* _WORK ITEM_: Each entry needs to appear again, retyped exactly as it is below.

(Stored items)

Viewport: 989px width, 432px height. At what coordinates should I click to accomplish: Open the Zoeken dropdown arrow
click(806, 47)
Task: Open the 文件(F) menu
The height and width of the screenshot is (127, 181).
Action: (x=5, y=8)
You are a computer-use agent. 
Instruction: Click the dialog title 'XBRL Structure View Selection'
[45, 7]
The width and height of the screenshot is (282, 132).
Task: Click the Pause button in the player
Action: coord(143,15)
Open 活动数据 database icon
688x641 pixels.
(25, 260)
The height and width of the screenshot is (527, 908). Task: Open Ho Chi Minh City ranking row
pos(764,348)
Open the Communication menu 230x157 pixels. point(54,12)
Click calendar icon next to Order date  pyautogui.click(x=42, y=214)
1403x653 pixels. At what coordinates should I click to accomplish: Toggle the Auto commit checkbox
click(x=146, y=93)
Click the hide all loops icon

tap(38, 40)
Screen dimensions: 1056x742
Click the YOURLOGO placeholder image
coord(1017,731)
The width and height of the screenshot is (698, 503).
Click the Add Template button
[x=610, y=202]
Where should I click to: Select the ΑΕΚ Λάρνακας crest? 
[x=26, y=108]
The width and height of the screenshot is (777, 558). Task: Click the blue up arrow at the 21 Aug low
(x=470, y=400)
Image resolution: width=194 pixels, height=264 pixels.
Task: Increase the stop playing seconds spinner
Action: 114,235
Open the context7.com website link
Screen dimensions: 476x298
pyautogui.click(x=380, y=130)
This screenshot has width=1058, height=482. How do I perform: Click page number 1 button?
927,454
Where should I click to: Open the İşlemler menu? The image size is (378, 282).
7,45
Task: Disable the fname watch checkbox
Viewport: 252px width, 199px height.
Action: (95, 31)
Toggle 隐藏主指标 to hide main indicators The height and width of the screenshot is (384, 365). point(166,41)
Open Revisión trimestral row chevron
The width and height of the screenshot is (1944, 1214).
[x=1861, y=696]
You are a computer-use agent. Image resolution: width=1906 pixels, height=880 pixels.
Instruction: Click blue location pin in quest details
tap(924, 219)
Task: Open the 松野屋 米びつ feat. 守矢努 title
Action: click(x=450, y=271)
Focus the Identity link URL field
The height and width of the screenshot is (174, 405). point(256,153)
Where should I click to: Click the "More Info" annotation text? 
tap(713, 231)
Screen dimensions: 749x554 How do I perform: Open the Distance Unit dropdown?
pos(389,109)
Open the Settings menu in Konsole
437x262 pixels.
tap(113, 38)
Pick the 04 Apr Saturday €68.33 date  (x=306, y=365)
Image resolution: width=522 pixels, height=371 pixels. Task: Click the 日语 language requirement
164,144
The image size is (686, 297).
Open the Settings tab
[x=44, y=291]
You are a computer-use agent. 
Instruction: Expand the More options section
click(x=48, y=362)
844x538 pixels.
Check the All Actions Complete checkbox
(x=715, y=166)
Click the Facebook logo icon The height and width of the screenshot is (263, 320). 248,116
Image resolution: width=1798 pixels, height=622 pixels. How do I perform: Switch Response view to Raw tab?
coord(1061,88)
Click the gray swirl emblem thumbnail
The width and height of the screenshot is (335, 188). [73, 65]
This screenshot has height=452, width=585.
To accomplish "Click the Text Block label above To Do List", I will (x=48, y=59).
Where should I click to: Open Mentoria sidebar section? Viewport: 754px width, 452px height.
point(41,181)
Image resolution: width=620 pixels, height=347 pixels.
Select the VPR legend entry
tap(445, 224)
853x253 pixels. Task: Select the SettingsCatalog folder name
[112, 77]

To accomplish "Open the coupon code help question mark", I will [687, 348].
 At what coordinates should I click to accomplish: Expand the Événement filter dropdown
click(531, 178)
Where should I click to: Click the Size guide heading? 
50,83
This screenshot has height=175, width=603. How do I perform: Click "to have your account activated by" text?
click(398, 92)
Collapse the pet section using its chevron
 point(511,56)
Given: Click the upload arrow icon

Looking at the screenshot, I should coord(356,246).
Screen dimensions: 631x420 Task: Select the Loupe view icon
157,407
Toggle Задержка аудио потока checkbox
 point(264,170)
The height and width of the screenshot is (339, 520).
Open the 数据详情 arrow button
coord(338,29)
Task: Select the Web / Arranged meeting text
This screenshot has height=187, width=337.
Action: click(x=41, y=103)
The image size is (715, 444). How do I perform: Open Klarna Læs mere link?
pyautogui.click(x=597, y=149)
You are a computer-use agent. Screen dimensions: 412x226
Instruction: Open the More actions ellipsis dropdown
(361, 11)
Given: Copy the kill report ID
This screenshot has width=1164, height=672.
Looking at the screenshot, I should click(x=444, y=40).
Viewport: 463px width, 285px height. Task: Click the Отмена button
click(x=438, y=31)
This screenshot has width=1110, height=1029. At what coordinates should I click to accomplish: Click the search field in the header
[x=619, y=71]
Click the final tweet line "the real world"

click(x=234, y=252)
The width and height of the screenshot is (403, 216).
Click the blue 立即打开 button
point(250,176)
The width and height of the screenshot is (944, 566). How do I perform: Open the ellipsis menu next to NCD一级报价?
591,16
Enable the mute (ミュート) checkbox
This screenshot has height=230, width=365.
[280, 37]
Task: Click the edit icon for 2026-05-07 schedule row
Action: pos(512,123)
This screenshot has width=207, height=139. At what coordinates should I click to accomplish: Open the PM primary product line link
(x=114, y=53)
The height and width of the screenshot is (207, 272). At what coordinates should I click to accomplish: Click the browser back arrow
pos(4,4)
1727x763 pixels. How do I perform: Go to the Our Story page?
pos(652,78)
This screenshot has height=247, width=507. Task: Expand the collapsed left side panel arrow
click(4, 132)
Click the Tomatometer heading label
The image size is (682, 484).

* _RESULT FOR THIS TASK_:
Viewport: 989px width, 432px height. At what coordinates should I click to accomplish: Open the Zoeken dropdown arrow
click(806, 47)
Task: Open the 文件(F) menu
The height and width of the screenshot is (127, 181).
Action: (x=5, y=8)
You are a computer-use agent. 
Instruction: Click the dialog title 'XBRL Structure View Selection'
[45, 7]
The width and height of the screenshot is (282, 132).
Task: Click the Pause button in the player
Action: coord(143,15)
Open 活动数据 database icon
688x641 pixels.
(25, 260)
The height and width of the screenshot is (527, 908). Task: Open Ho Chi Minh City ranking row
pos(764,348)
Open the Communication menu 230x157 pixels. point(54,12)
Click calendar icon next to Order date  pyautogui.click(x=42, y=214)
1403x653 pixels. At what coordinates should I click to accomplish: Toggle the Auto commit checkbox
click(x=146, y=93)
Click the hide all loops icon

tap(38, 40)
Screen dimensions: 1056x742
Click the YOURLOGO placeholder image
coord(1017,731)
The width and height of the screenshot is (698, 503).
Click the Add Template button
[x=610, y=202]
Where should I click to: Select the ΑΕΚ Λάρνακας crest? 
[x=26, y=108]
The width and height of the screenshot is (777, 558). Task: Click the blue up arrow at the 21 Aug low
(x=470, y=400)
Image resolution: width=194 pixels, height=264 pixels.
Task: Increase the stop playing seconds spinner
Action: 114,235
Open the context7.com website link
Screen dimensions: 476x298
pyautogui.click(x=380, y=130)
This screenshot has width=1058, height=482. How do I perform: Click page number 1 button?
927,454
Where should I click to: Open the İşlemler menu? The image size is (378, 282).
7,45
Task: Disable the fname watch checkbox
Viewport: 252px width, 199px height.
Action: (95, 31)
Toggle 隐藏主指标 to hide main indicators The height and width of the screenshot is (384, 365). point(166,41)
Open Revisión trimestral row chevron
The width and height of the screenshot is (1944, 1214).
[x=1861, y=696]
You are a computer-use agent. Image resolution: width=1906 pixels, height=880 pixels.
Instruction: Click blue location pin in quest details
tap(924, 219)
Task: Open the 松野屋 米びつ feat. 守矢努 title
Action: click(x=450, y=271)
Focus the Identity link URL field
The height and width of the screenshot is (174, 405). point(256,153)
Where should I click to: Click the "More Info" annotation text? 
tap(713, 231)
Screen dimensions: 749x554 How do I perform: Open the Distance Unit dropdown?
pos(389,109)
Open the Settings menu in Konsole
437x262 pixels.
tap(113, 38)
Pick the 04 Apr Saturday €68.33 date  (x=306, y=365)
Image resolution: width=522 pixels, height=371 pixels. Task: Click the 日语 language requirement
164,144
The image size is (686, 297).
Open the Settings tab
[x=44, y=291]
You are a computer-use agent. 
Instruction: Expand the More options section
click(x=48, y=362)
844x538 pixels.
Check the All Actions Complete checkbox
(x=715, y=166)
Click the Facebook logo icon The height and width of the screenshot is (263, 320). 248,116
Image resolution: width=1798 pixels, height=622 pixels. How do I perform: Switch Response view to Raw tab?
coord(1061,88)
Click the gray swirl emblem thumbnail
The width and height of the screenshot is (335, 188). [73, 65]
This screenshot has height=452, width=585.
To accomplish "Click the Text Block label above To Do List", I will (x=48, y=59).
Where should I click to: Open Mentoria sidebar section? Viewport: 754px width, 452px height.
point(41,181)
Image resolution: width=620 pixels, height=347 pixels.
Select the VPR legend entry
tap(445, 224)
853x253 pixels. Task: Select the SettingsCatalog folder name
[112, 77]

To accomplish "Open the coupon code help question mark", I will [687, 348].
 At what coordinates should I click to accomplish: Expand the Événement filter dropdown
click(531, 178)
Where should I click to: Click the Size guide heading? 
50,83
This screenshot has height=175, width=603. How do I perform: Click "to have your account activated by" text?
click(398, 92)
Collapse the pet section using its chevron
 point(511,56)
Given: Click the upload arrow icon

Looking at the screenshot, I should coord(356,246).
Screen dimensions: 631x420 Task: Select the Loupe view icon
157,407
Toggle Задержка аудио потока checkbox
 point(264,170)
The height and width of the screenshot is (339, 520).
Open the 数据详情 arrow button
coord(338,29)
Task: Select the Web / Arranged meeting text
This screenshot has height=187, width=337.
Action: click(x=41, y=103)
The image size is (715, 444). How do I perform: Open Klarna Læs mere link?
pyautogui.click(x=597, y=149)
You are a computer-use agent. Screen dimensions: 412x226
Instruction: Open the More actions ellipsis dropdown
(361, 11)
Given: Copy the kill report ID
This screenshot has width=1164, height=672.
Looking at the screenshot, I should click(x=444, y=40).
Viewport: 463px width, 285px height. Task: Click the Отмена button
click(x=438, y=31)
This screenshot has width=1110, height=1029. At what coordinates should I click to accomplish: Click the search field in the header
[x=619, y=71]
Click the final tweet line "the real world"

click(x=234, y=252)
The width and height of the screenshot is (403, 216).
Click the blue 立即打开 button
point(250,176)
The width and height of the screenshot is (944, 566). How do I perform: Open the ellipsis menu next to NCD一级报价?
591,16
Enable the mute (ミュート) checkbox
This screenshot has height=230, width=365.
[280, 37]
Task: Click the edit icon for 2026-05-07 schedule row
Action: pos(512,123)
This screenshot has width=207, height=139. At what coordinates should I click to accomplish: Open the PM primary product line link
(x=114, y=53)
The height and width of the screenshot is (207, 272). At what coordinates should I click to accomplish: Click the browser back arrow
pos(4,4)
1727x763 pixels. How do I perform: Go to the Our Story page?
pos(652,78)
This screenshot has height=247, width=507. Task: Expand the collapsed left side panel arrow
click(4, 132)
Click the Tomatometer heading label
The image size is (682, 484).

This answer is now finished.